Introduction

Digital audio effects are an important in the generation of musical signals. Modern popular music producers use a variety of effects to create the high-quality sounds we hear today. One effect that might be used is called pitch shifting. In short, it is the process of changing the pitch or frequency of an audio signal without changing its duration. The process can be used to correct the pitch or intonation of a musical instrument or voice or give the impression that there is more than one vocalist in a composition.

Pitch shifting can be performed on an FPGA in real-time using various digital audio processing techniques. One can take the Fast Fourier Transform (FFT) of a signal, alter it in the frequency domain and then take the inverse FFT. This is called frequency domain pitch shifting. Approaching pitch shifting in the frequency domain is mathematically intensive and therefore complicated to do in hardware.

Pitch shifting can also be done in the time domain using various techniques. Mathematically, the concepts are less complex than frequency domain pitch shifting and therefore relatively easier to implement. We approached our solution in the time domain. The technique involved time stretching the audio signal and resampling in real time.

Theory

Pitch shifting in the time domain involves two main steps. First, the audio signal must be time stretched by a factor of a, which is the user-specified pitch shifting factor. An a greater than one means the pitch is being increased, and an a less than one means it is being decreased. Time stretching a signal will increase/decrease the duration, but preserve the original frequencies. A simple example of time stretching a sine wave is shown below.

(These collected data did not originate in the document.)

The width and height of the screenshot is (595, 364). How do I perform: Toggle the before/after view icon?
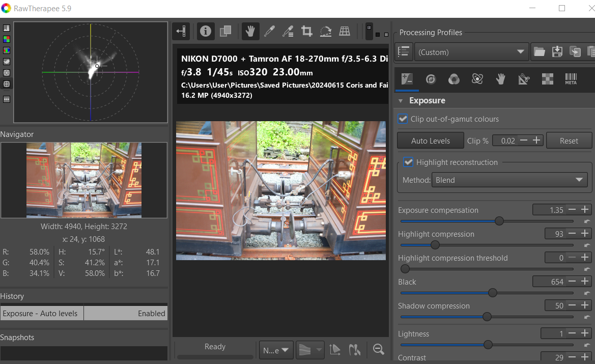pos(225,32)
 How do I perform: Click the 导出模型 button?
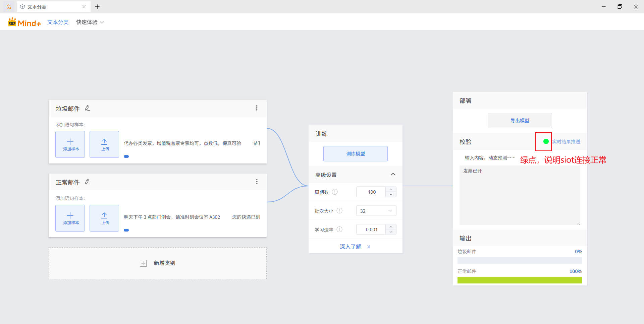click(520, 121)
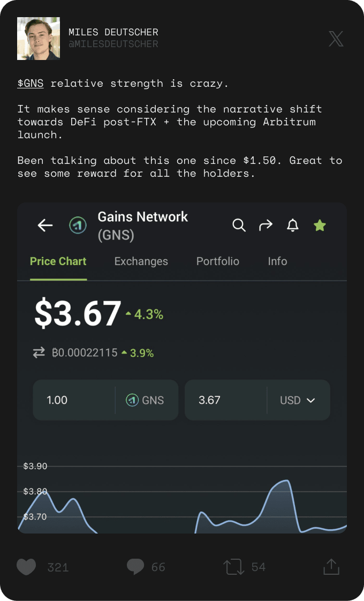364x601 pixels.
Task: Click the Gains Network coin logo in the header
Action: tap(78, 226)
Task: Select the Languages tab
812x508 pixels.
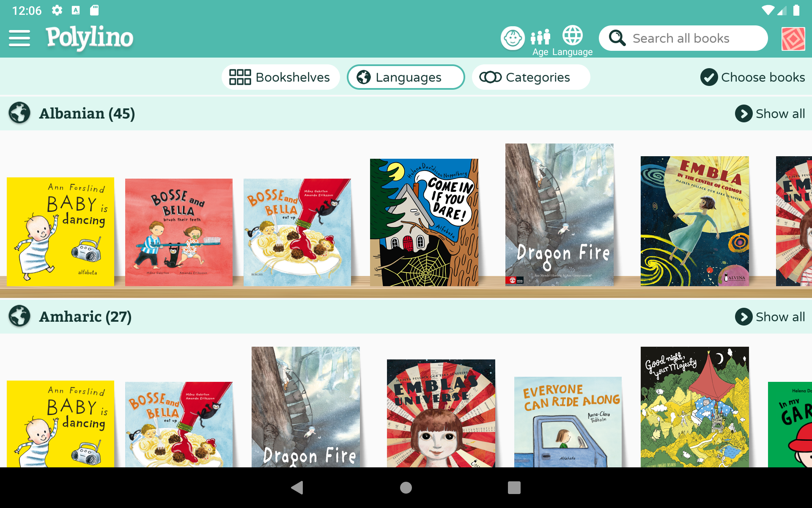Action: [406, 77]
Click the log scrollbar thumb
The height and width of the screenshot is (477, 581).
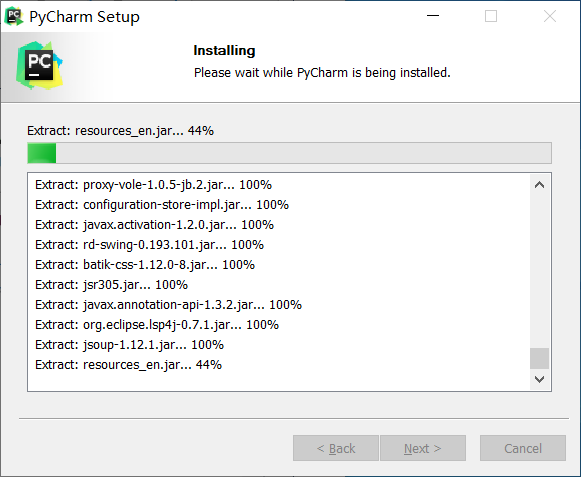pos(539,358)

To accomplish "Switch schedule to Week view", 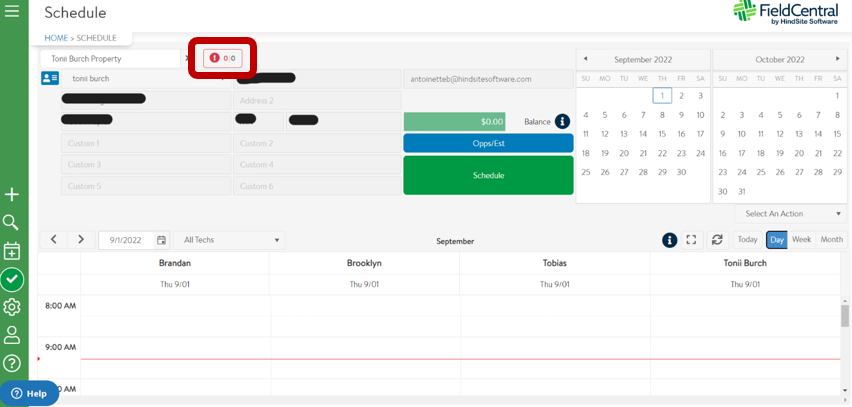I will pos(802,240).

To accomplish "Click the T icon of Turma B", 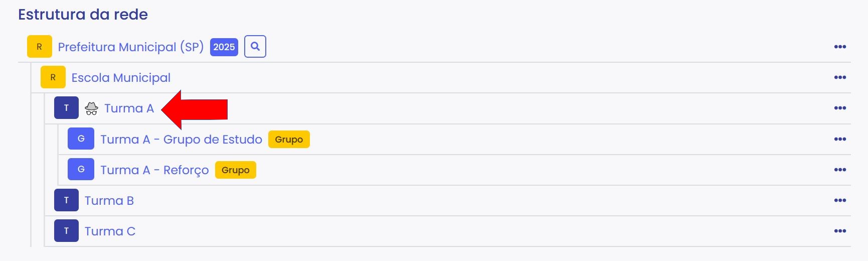I will [66, 200].
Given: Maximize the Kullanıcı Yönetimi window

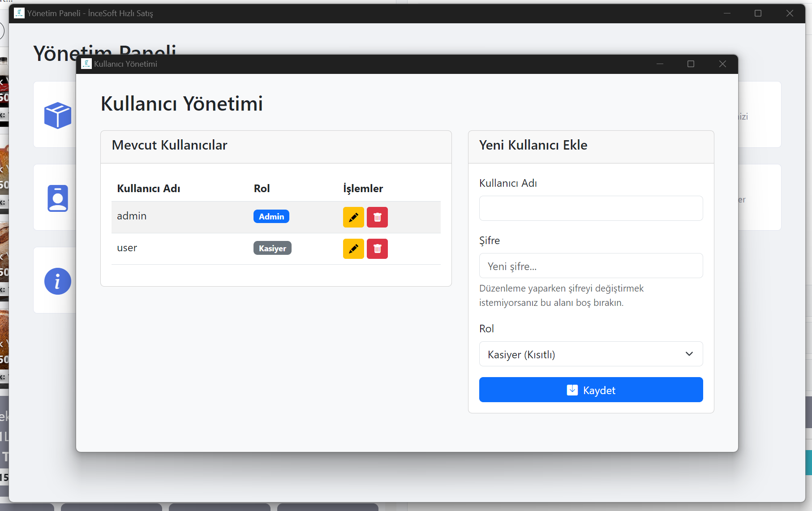Looking at the screenshot, I should coord(691,64).
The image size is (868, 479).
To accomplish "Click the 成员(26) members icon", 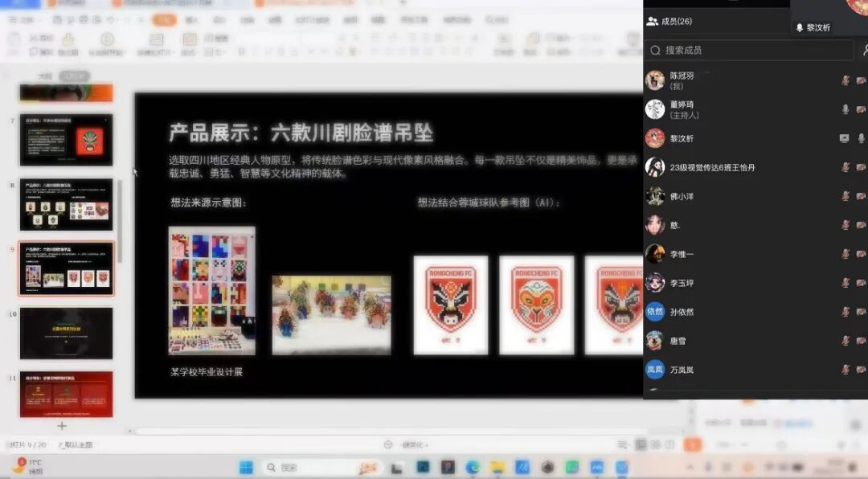I will [x=652, y=22].
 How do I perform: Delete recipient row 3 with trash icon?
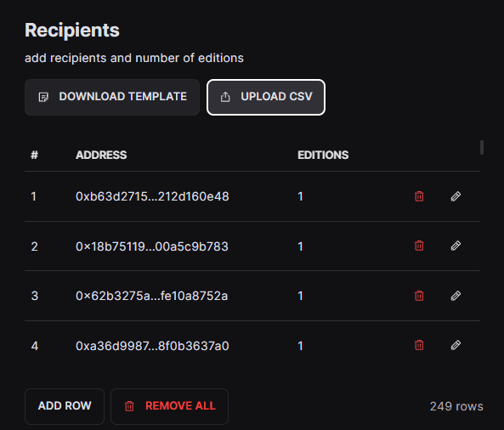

Figure 1: Time stretching by a factor of 2 and 0.5

An effective algorithm for time stretching called Synchronous Overlap and Add (SOLA) is explained in DAFX – Digital Audio Effects. It involves segmenting the input signal x(n) into smaller overlapping blocks x i(n), each time shifted by S a samples. These blocks are then overlapped again with a new time shift of a*S a and added together to produce the time stretched signal. To produce a high-quality time stretched signal, the parts of the blocks that actually overlap must be faded in and out as they are being added together. Below is a series of figures which shows the steps of this algorithm.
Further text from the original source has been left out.